Each line of the data below that contains "Chaos" must be copied.

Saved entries
◆ ◆ ◆ ◆ ◆ ◆ ◆

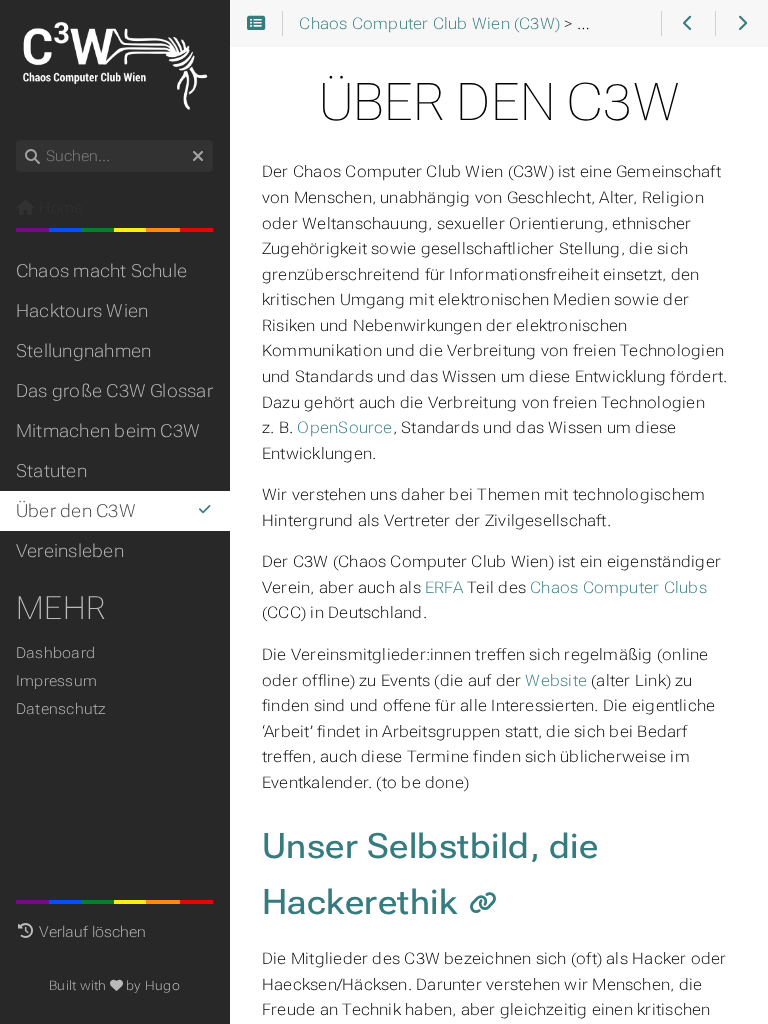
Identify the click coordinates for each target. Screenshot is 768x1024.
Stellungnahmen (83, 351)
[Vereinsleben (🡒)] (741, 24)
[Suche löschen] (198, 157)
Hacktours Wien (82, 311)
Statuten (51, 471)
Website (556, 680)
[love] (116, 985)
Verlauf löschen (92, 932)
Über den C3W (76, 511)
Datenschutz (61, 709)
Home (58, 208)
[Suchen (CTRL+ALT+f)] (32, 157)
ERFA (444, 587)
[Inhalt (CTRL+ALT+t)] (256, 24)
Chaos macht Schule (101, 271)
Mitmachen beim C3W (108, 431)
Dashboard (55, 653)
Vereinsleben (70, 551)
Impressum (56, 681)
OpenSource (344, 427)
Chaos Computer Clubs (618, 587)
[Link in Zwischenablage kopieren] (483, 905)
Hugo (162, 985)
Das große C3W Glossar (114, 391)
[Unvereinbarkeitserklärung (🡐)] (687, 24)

◆ ◆ ◆ ◆ ◆ ◆ ◆

* [Answer area]
Chaos macht Schule (101, 271)
Chaos Computer Clubs (618, 587)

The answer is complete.